Solstice survivor struggles forth into Summer

June 25, 2010
By Jim Junttila

After all the glitter, glitz, glamour, gills and fish guts of the Longest Day Tournament, it was nice to wake up in the harbor knowing I had Summer Solstice to myself to explore the docks, piers, nooks and crannies of Copper Harbor, Fort Wilkins and Porter's Island.

Summer Solstice Sunday morning comin' down, and we still hadn't had our fill of fishing.

The fog was lifting off the water as we slipped into our float tubes and finned our way into Lake Manganese without another soul in sight except for the sandpipers and a few low swooping seagulls. By early afternoon, we'd slimed the aprons with fish from both Manganese and Lake Fanny Hooe, and snuck up on the brookies of Manganese Creek in between.

I stuck my camera into fields of wildflowers and stands of lavender lupine along Lake Medora, whistle-stopping a couple of secret spots along the Montreal River for brookies on the way to Lac la Belle. Making the most of Summer takes a lotta Solsticing around.

I get my money's worth just coming and going. No matter where you look, the Copper Country is covered with Summer's handiwork, art directed to the hilt; Elysian fields of waist-high ferns, buttercups, daisies, brown-eyed susans, poppies and wild roses. Sweet peas are just coming on.

Fishing continues to be a feast or famine preoccupation with me, but then outdoor writers aren't in it for the security. Since the Longest Day, I've fished three perfectly-good walleye lakes without seeing a walleye, but my memories and fantasies fill in the blanks and get me through the dry patches. Some days, if it wasn't for psychic income, I'd have no income at all.

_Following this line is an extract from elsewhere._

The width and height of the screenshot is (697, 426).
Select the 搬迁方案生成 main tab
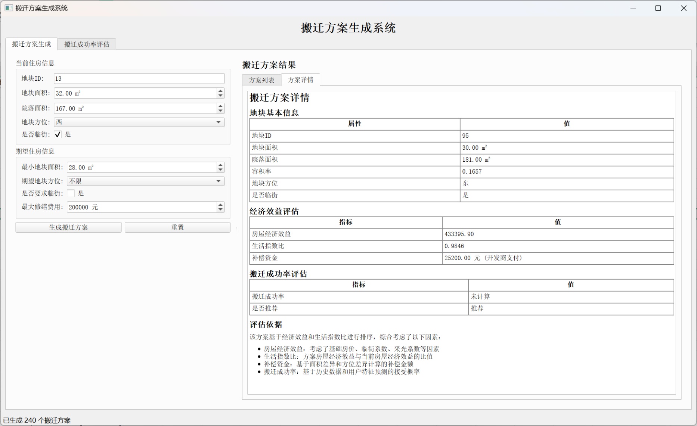[x=31, y=44]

But fishing through a Bete Gris sunset from 9:30-dark on a warm, windless night with the mirror surface of Lake Superior reflecting the stars seems just like just compensation. Passing the flask around the campfire later is pure bonus.

The walleye continue to pretty much ignore me. I've casted cranks, jiggled jigs with live and Gulp minnows, trolled the orange offa planer boards, and pulled spinnered crawler harnesses to the point where the bait or technique has become a verb and spawned a whole new vocabulary, as in "We spinnered 'em, crawlered 'em, cranked 'em, bottom-bounced 'em, or planer boarded 'em, but all I've done is bored 'em.

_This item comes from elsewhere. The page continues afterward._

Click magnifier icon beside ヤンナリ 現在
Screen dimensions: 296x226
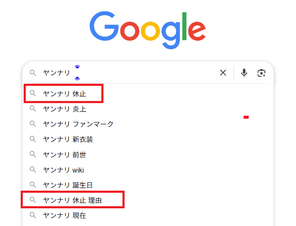tap(33, 215)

Whether you're fishing from shore or a boat, hooking up with a splake in Copper Harbor is a constant threat these days. Nobody feels more threatened than Marty Faassen, whose 35-inch 6.4 pounder won him first place and $600 in the splake category of the 18th Annual Copper Harbor Labatt Blue Longest Day fishing tournament last Saturday. Five anglers weighed in 22 pounds and 7-1/2 feet of splake. To register for the new year-round splake tournament paying $100 for the biggest splake each month, call Don Kauppi at the Mariner North, 289-4637.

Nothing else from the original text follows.